* **Given problem**: In the lines below, switch every "sidebar" to "side panel" and leave everything else unchanged.

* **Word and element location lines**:

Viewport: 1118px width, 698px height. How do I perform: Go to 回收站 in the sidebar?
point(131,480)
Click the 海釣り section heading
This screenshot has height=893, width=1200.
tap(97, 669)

* **Exercise response**:
Viewport: 1118px width, 698px height. How do I perform: Go to 回收站 in the side panel?
point(131,480)
Click the 海釣り section heading
This screenshot has height=893, width=1200.
tap(97, 669)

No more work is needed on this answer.